Housing markets can be heavily influenced by local factors.

New cars pretty much cost the same no matter where in the US you buy them regardless of local factors.
 
The auto market had too much supply before- too many dealers selling (or trying to sell??) too many new cars. This correction will correct the supply (put dealers out of business) before it will correct the price point.

The price point is more related to fuel efficiency (IMO)- most economical vehicles (like a Corolla, Camry, Sentra, Maxima, or Accord) are probably sold at just over MSRP ($1000 profit on a $15,000 car is 6% profit margin). The markup/margin on less efficient milage vehicles (F150, Ridgelines, SUV's, minivans) is much higher (might have $3000-$5000 markup on a $30,000 vehicle, close to 10%-16% markup).

The gas prices in early 2008 corrected the demand on the larger vehicles before this, but that did not necessarily increase demand for the smaller cars, people just bought less cars, and that corrected the "supply" issue I presented already.
 
This would create cashflow, but it wouldn't solve any but the most immediate of problems. Only prolongs the agony. It's the equivalent of bailing out a boat with too small a bucket. You work your ass off, but the result is the same. A sunk boat.


But still, you'd think the new car dealers would lower the prices (even below the cost of manufacture) until the backlog was snapped up. Then they could lower the rate at which cars are produced, to the point at which they could raise the prices again, perhaps even higher than they are now, and make some money. They sure aren't making any money now, apparently.

Then again, I don't know much about business.
 
IMO most of the posts miss the main point... there are variable costs and fixed costs... you do not sell anything below the variable costs... but even that is not the main point...

Most homes being sold are USED, not new... the discounts for new construction is not near as much as existing houses... especially if it has not yet been built...

The home builder will not sell you a home (that has not been built) at any price CHEAPER than the cost of his variable costs... labor, materials etc... if he does, he is out of business...

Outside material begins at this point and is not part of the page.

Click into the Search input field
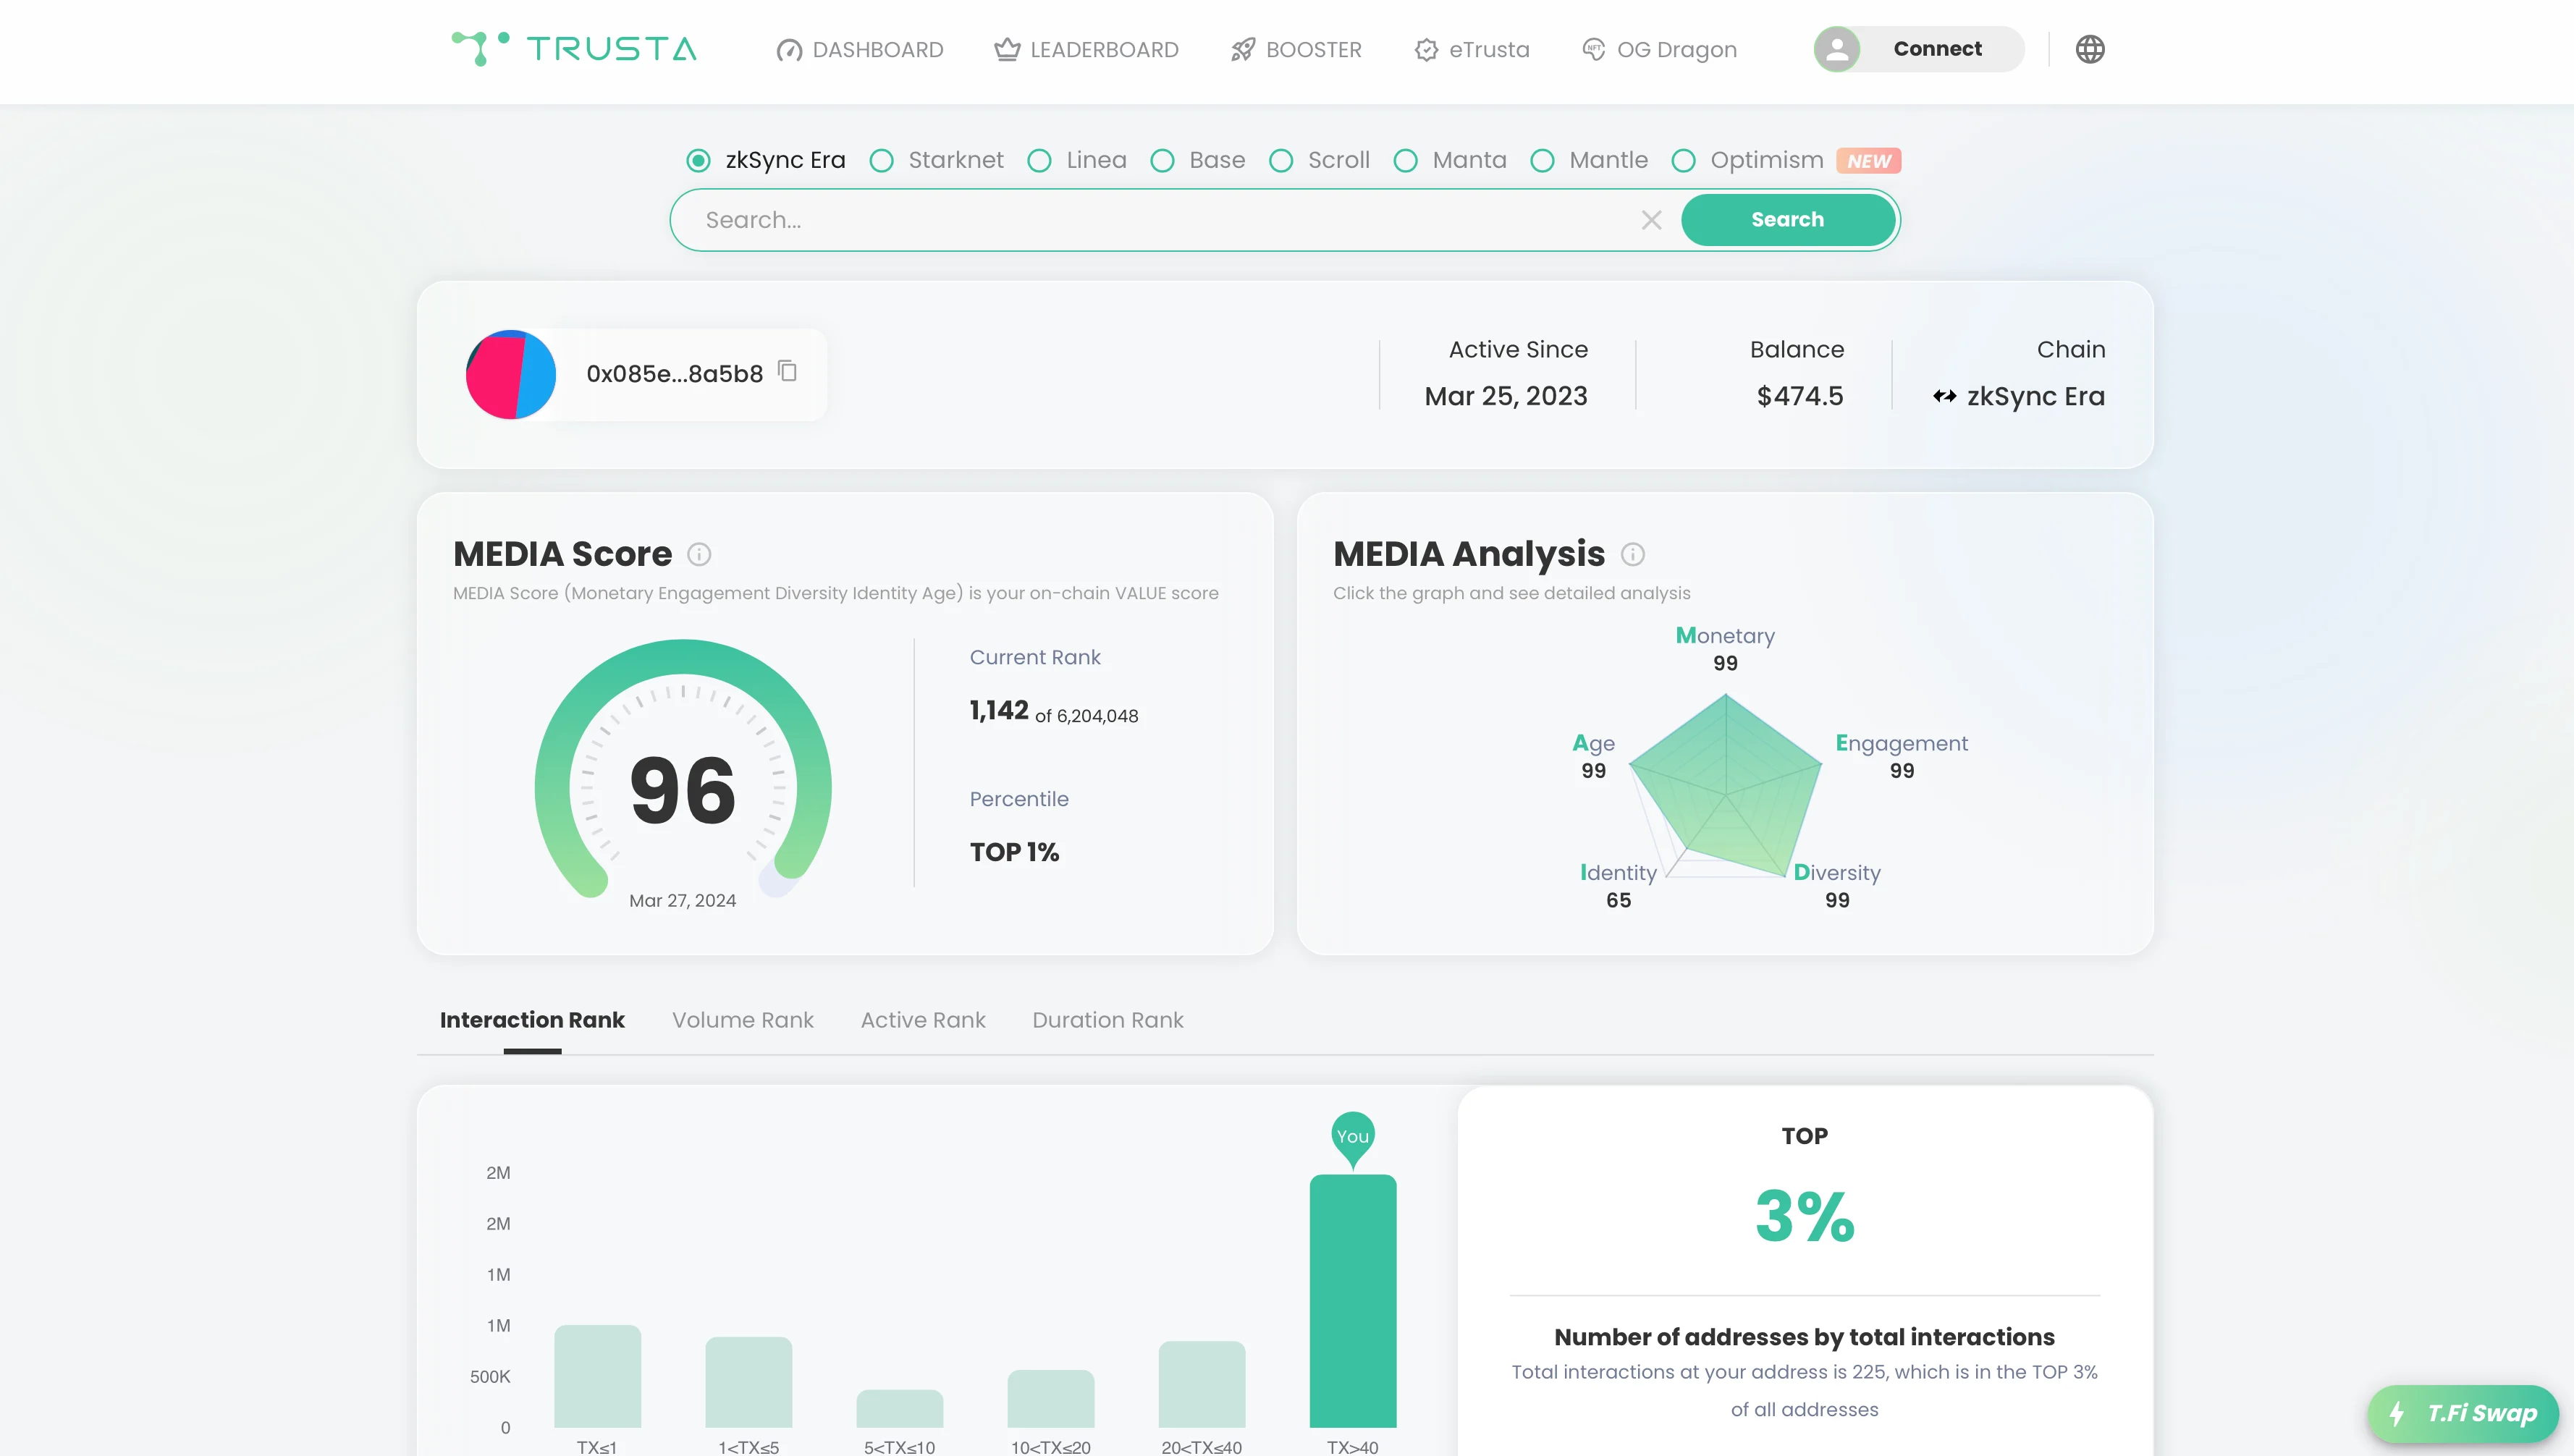2574x1456 pixels. (x=1160, y=220)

Now lets look at price... house prices were a lot higher than what was prudent (hence higher profit for new construction), so dropping the price is getting back to normal... Car prices were already 'low' in most cases and do not have as far to go before you hit that variable costs limit..

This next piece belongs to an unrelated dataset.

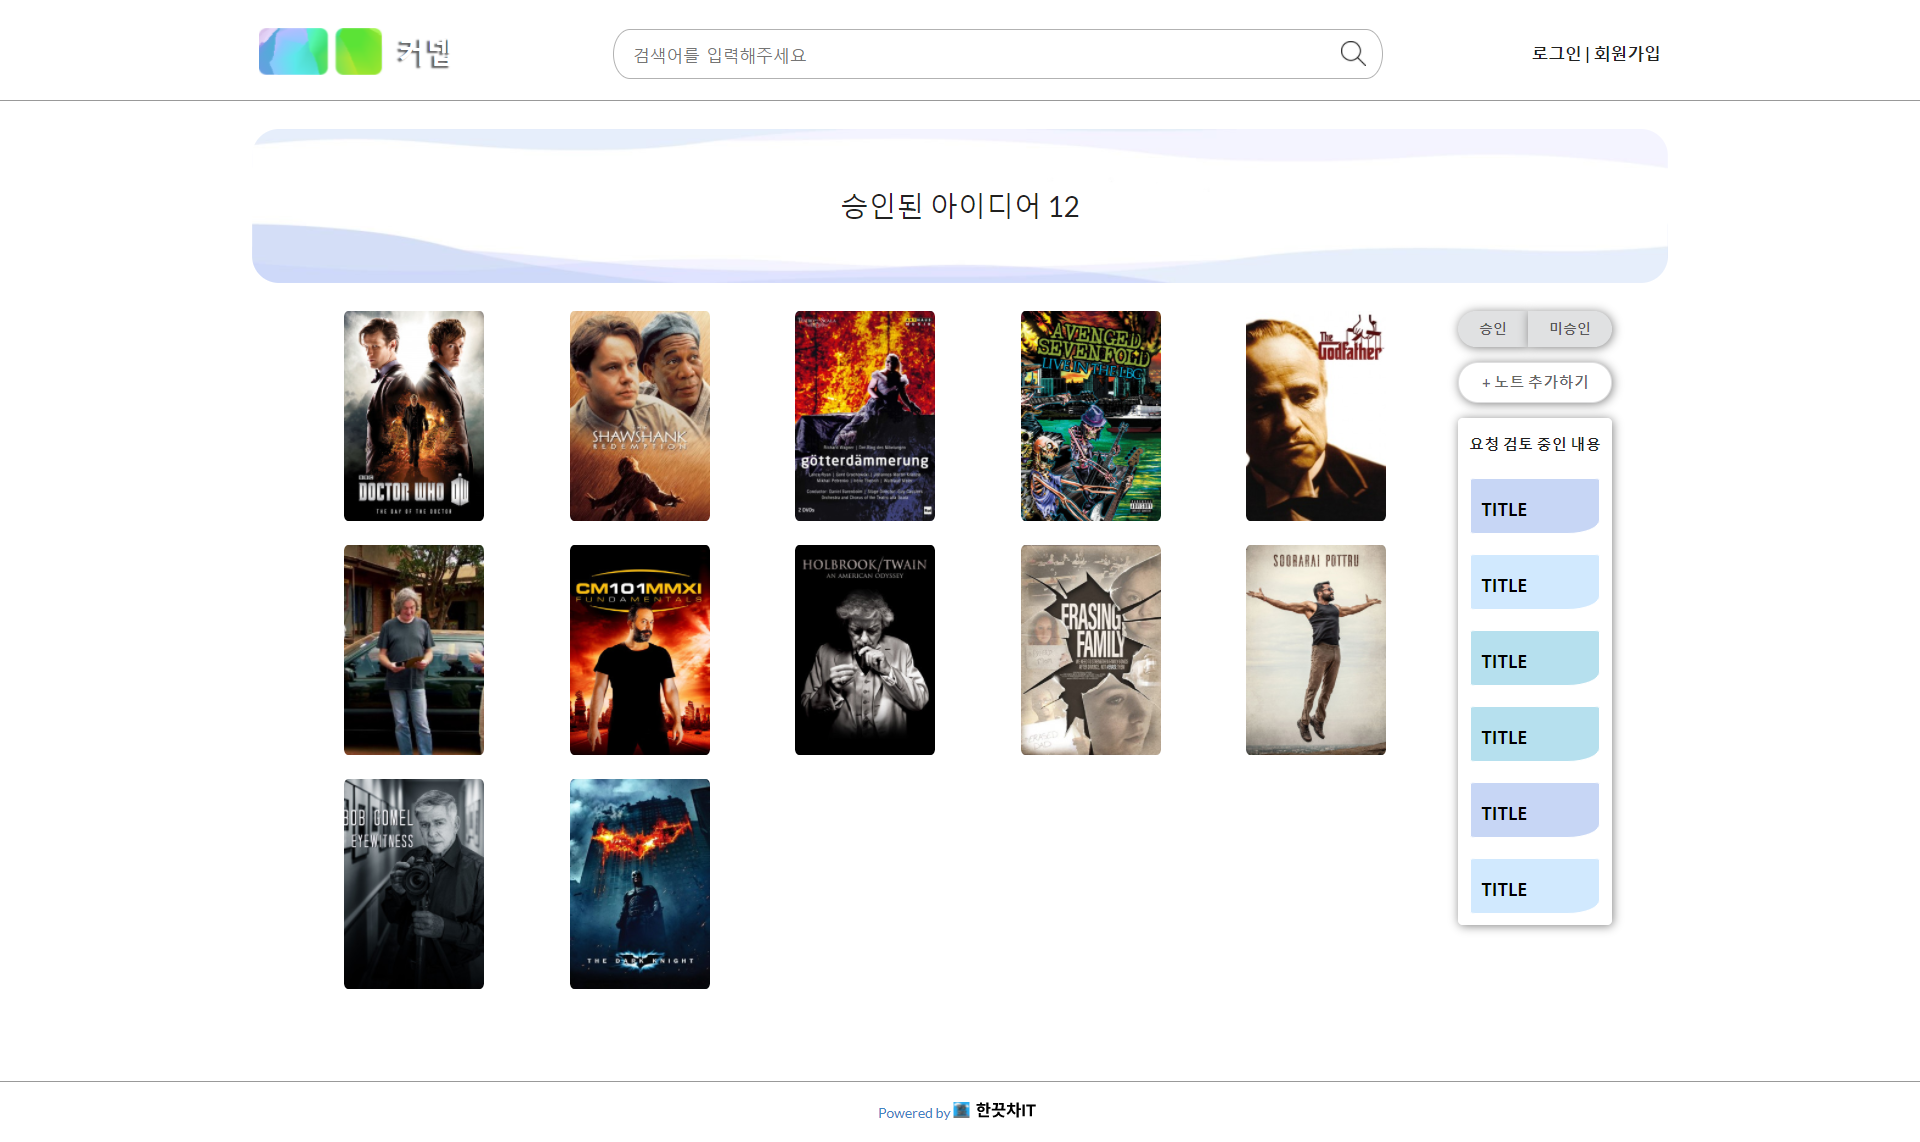
Task: Open the CM101MMXI Fundamentals poster
Action: (640, 650)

And in a sense, the discount IS pretty big... I read a few days ago that the average discount for a car sold is in the $2500 or so range (could be off $500 either way)... So it appears that the discount is about 10% which if you look at the whole USA, that might be the decline in RE.. as someone else said, RE is local so it is hard to see an average...
 
I live in an area that, at least until very recently (Dec. 08), has had record car sales (I haven't seen any 09 stats). I bought a year old 07 Ford Ranger last June for about MSRP - 27% of new 08. For a new 08, I'd have been lucky to get 10% then. Recently I've seen ads for new 09 similar to mine for about $1K above what I paid used (that's before all the delivery, setup and other [-]*[/-] hidden charges). Since, believe it or not, car dealers aren't hurting big time in my area, I think the prices they pay are falling and people here are getting deals.
 
Because you can live in your car but you can't drive your house........:)
 
I live in an area that, at least until very recently (Dec. 08), has had record car sales (I haven't seen any 09 stats). I bought a year old 07 Ford Ranger last June for about MSRP - 27% of new 08. For a new 08, I'd have been lucky to get 10% then. Recently I've seen ads for new 09 similar to mine for about $1K above what I paid used (that's before all the delivery, setup and other [-]*[/-] hidden charges). Since, believe it or not, car dealers aren't hurting big time in my area, I think the prices they pay are falling and people here are getting deals.

I heard something similar for 2008. My company supports the automotive industry (ford, nissan, GM, mazda, renault, BMW are all top 10 customers).

We were told the first half of 2008 was on pace to be a record setting year for car sales, and by years end it was one of the worst years on record (the worst year?) for sales. That is how bad things were the last half of the year.